At Montas’s public events in New York and Washington, the question she was asked most often, besides who she thought killed Dominique, was about the November 26 elections, which will put former president Jean-Bertrand Aristide back in office on February 7.

“Could Aristide be another Duvalier?” many asked her.

“One thing I have learned,” she replied, “is to respect the will of the majority, and the majority of the people have voted for Jean-Bertrand Aristide. I fought for a very long time alongside the democratic movement in Haiti. The Haitian people stood up and overthrew Duvalier, and I don’t think the same people would accept another dictatorship again in Haiti.”

This could be another challenging presidency for Aristide, however. Fifty million dollars in aid from the United States may not be released until Aristide, among other things, rectifies “problems associated with the May 21 elections through runoffs from disputed Senate seats.” Haiti’s national debt is more than a billion dollars, two-thirds of which was accumulated during the Duvalier years. And recently, pressure has been mounting for Aristide to address political conflict, with Amnesty International and senior US policy-makers demanding that he “take steps to curb threatened violence by all political sectors.” Expectations are high inside Haiti as well. Inflation and unemployment persist, and those who voted for Aristide want him to provide immediate solutions. Montas recalled an interview with one of her listeners in which the listener stated that she expected the price of rice to be cut by 50 percent the day after Aristide is inaugurated. In the meantime, Aristide’s inauguration is being bitterly contested by the Convergence Démocratique, a coalition of fifteen opposition parties calling for new elections and for a transitional government to organize them.

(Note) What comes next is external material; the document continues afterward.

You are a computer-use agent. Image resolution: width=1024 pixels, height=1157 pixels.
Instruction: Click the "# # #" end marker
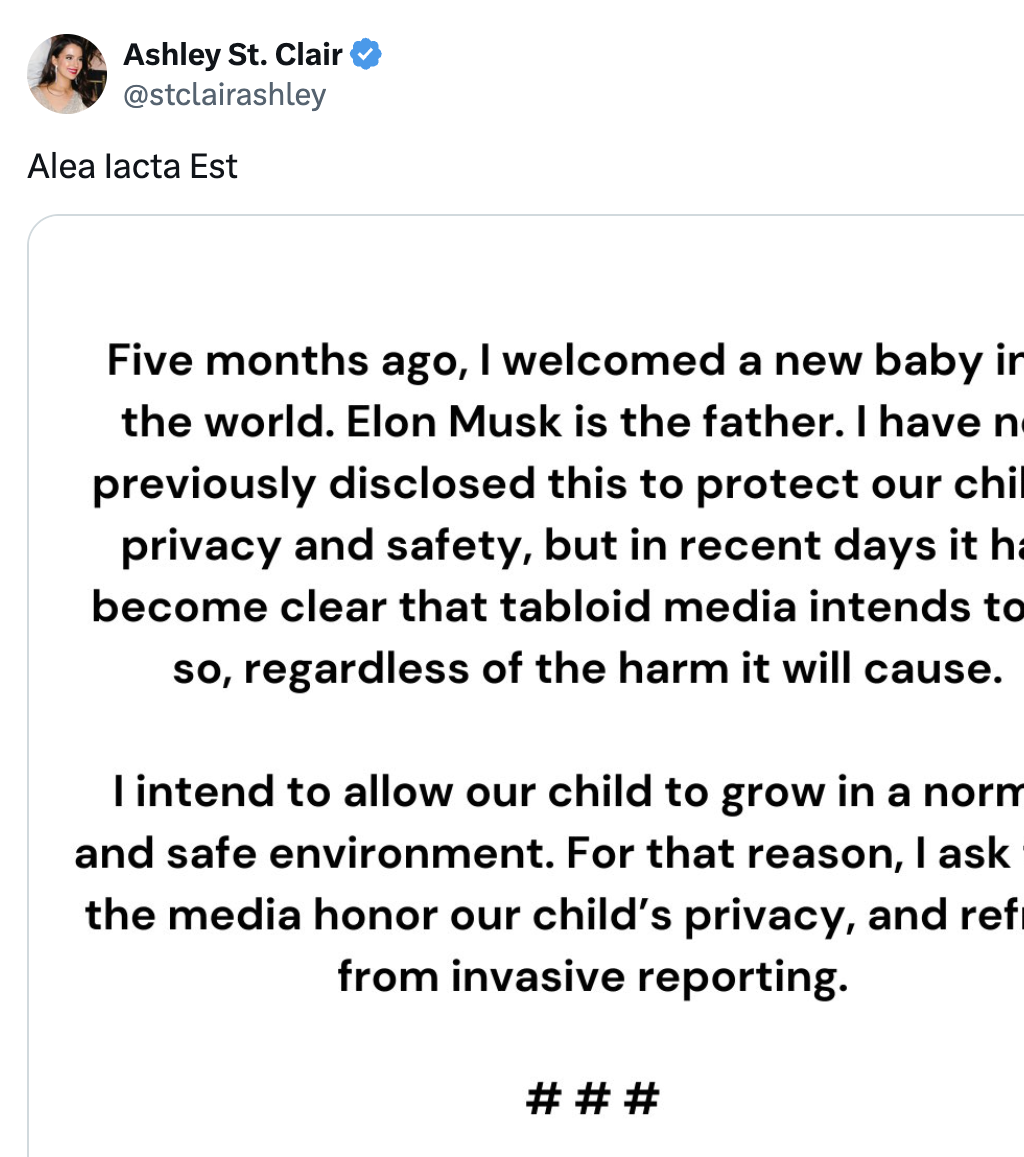[592, 1099]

With the constant talk of elections and their aftermath, Montas worries that a number of Haiti’s other problems and a substantial percentage of its population are being ignored.

“There is the republic of Port-au-Prince, where all the actors are agitating in the same political brew,” she says. “And then you have the other country, the peyi andeyò, the countryside, where 80 percent of the population lives. There are more important things than elections in Haiti. There is a country, the resistance of a people, 200 years of history. We need to think beyond current administrations. We need to talk about the Haitian people.”

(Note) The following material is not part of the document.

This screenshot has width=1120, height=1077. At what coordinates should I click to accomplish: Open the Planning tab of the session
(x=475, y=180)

As to who might have killed Dominique:

“I don’t know,” she says. “After all, I am a journalist. I cannot deal in rumors. I am looking for facts, for proof. The most important step to resolution is knowing the truth. All I know is, the fact that we don’t know who paid for this crime puts us all in danger.”

Montas was somewhat encouraged by a development on December 29, when a police officer was arrested after he was found in possession of a car that had been owned by Lalanne and was identified as having been at the crime scene. “I feel that something is moving,” she says. “We are approaching something. We are getting closer to more apparent leads.”

While the presidency is passed from Préval to Aristide, Montas will continue to ponder her husband’s legacy.

“Jean’s life inspired a tremendous number of journalists,” she says. “There are about two generations of journalists who owe their choices to Jean. These journalists wanted to be part of a change in Haiti. We trained several of them at Radio Haiti. Jean’s death has shaken them and now many of them want to quit.”

Montas, however, cannot quit. Radio Haiti Inter’s motto is Au service du peuple Haitien: to serve the Haitian people. This has become a constant source of inspiration for her. That and the investigation, which she is determined to see through its final steps.

“I guess I have a survivor’s mentality,” she says. “I am beyond worrying about my safety now to simply going on from day to day and doing what must be done. I must continue this work. Silence is seen by many as a security measure now. There are a number of journalists who are self-censoring. However, at Radio Haiti we have always tried not to censor ourselves. The future will be a continuous fight. I don’t think things are going to be easy. A lot of people seem to be putting pressure on the press. For the rest of the population, life is getting more and more expensive. It is a difficult season. We must simply keep on fighting for what we already have.”